Now typically, where you find these, if you're driving down the road, a good indicator plant is beech trees. If you see beech trees, there's probably trilliums underneath. That's a great indicator and typically they grow in pH’s right around neutral. Even though, we can grow them in pH that's much lower. That's what they typically like is around 6.5 to 7.5.

So, any questions?

Q: What do you grow them in?

A: What do we grow them in? In the ground, just in good compost amended soil. Where they grow in the wild, again the wet ones they grow in muck, but generally always rich soils. That's what they tend to like. In containers, you need to grow them in a large container that's well-drained. So, they're not fabulous in containers, they can be grown there. But in the ground, as long as you've got a good compost amended soil, they're fantastic. So again, I can't tell you how easy they are.

We now, in the gardens, have just over 1,600 different selections of trillium. It's just wide open. When we started, we had no idea how big this could get but just every trillium that comes up it's so different. You got this one has this pattern and this one has this pattern. And I would encourage you, if you haven't been here for winter open house, come back next winter because that's when they're in absolutely full glory.

They really are easy, again, as long as you start with live plants. But just be aware that when you buy them from us if you buy them today most of them are already dormant. So as long as is there something in that pot, and we do check, the plants going to be absolutely fine next year.
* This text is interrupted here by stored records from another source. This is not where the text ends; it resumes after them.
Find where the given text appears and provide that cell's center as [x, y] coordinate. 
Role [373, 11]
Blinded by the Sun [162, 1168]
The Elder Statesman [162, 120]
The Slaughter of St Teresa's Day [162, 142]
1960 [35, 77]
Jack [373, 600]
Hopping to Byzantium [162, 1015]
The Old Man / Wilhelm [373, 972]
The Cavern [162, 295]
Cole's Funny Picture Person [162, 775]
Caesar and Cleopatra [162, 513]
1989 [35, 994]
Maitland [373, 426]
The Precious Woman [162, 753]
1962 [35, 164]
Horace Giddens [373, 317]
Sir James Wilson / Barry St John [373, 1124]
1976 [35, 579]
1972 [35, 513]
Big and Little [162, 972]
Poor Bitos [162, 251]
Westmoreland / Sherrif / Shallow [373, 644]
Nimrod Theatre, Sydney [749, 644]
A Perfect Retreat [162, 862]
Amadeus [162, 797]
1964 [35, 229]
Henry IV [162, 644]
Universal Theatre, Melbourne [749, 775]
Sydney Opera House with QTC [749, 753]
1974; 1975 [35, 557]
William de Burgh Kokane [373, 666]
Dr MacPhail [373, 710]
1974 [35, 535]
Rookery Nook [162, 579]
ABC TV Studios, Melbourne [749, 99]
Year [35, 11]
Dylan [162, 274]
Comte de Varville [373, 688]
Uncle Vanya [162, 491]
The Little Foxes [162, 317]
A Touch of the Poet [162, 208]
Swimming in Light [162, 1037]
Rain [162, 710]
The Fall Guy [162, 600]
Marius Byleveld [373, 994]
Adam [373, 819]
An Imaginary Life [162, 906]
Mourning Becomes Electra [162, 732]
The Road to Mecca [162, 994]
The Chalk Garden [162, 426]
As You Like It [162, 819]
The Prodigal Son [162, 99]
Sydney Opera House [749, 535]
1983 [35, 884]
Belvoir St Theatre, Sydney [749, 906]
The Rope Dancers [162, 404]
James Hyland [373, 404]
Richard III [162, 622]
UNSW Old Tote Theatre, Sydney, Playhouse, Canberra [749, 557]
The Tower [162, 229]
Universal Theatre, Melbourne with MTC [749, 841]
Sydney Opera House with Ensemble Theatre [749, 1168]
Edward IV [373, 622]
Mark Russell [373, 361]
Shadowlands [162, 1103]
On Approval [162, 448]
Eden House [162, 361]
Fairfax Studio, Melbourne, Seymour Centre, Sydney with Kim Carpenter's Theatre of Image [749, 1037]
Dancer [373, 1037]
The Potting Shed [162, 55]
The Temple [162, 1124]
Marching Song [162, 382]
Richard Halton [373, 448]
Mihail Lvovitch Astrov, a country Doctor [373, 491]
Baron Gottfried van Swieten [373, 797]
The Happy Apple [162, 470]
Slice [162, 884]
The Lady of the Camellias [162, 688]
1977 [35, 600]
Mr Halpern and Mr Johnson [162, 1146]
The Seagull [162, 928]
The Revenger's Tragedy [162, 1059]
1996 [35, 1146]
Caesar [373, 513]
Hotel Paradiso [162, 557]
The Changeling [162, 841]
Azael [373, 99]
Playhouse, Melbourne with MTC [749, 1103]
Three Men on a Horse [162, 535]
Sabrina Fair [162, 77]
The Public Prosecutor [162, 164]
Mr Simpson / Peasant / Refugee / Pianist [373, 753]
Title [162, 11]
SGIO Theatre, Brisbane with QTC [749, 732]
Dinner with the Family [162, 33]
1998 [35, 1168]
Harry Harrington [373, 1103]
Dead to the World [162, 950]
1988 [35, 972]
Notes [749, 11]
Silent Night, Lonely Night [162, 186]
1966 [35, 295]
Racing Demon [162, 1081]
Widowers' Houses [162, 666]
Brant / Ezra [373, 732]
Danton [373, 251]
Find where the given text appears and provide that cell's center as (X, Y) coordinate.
So, it is a leap of faith when you're buying a pot of dirt.

Q: Should we leave it in that?

A: No, go ahead and plant it. Go ahead and plant it. You do not leave a trillium in a pot. They're really hard to take care of in containers.

Q: I find that they’re really deep rooted.

A: They are very deep. They actually have what's called contractile roots. No matter where you plant them, they will pull themselves down to the level they like. So that's the cool thing about trilliums.

Q: I’m in Atlanta and I tried to bring her one, and I dug and dug and dug and it snapped off. So, I should’ve just brought here the roots?

A: Yeah, you have to get down deep enough to get that rise on that little piece I showed. That's yep, they are, they can, they will pull themselves down if the soil is good, they will go down six eight inches. Yeah, you just get a bigger shovel.

Any other questions? Yes?

Q: Aside from seed, I’m sorry if you already said this I couldn’t hear, can they be propagated by division?

A: Yes, yes, for example - these I could dig this clump up here and there's probably 15 to 20 plants in there.

Q: Do you cut the rhizome?

A: Yes, we showed that and if I had a shovel, I would dig one of these up but that's a little more difficult. Yes, you have a rhizome that looks like your finger, and you can just snip the end off as long as you got about a one-inch piece and just keep snipping. And every piece you cut, a year from now, will start growing. It will not grow for a year. If you grow Solomon’s Seal, it's exactly the same. If you cut a Solomon’s Seal root, it will not grow until one year from now because it spends that time developing the dormant eyes. It has eyes all over that rhizome that will never sprout until you cut. And all of a sudden, it's like – right, if we're going to survive, we got to learn how to grow and see. And so, the eyes start expanding and then the roots start coming down the next year stems pop up. So yeah, very easy to divide and as we mentioned earlier, the best time to divide them is when they're in flower.

Any other questions? Well, hope you all enjoyed the gardens today and there a lot of trilliums out there to see. And we'll be around if you have other questions. Thank you all so much. Thank you, thank you.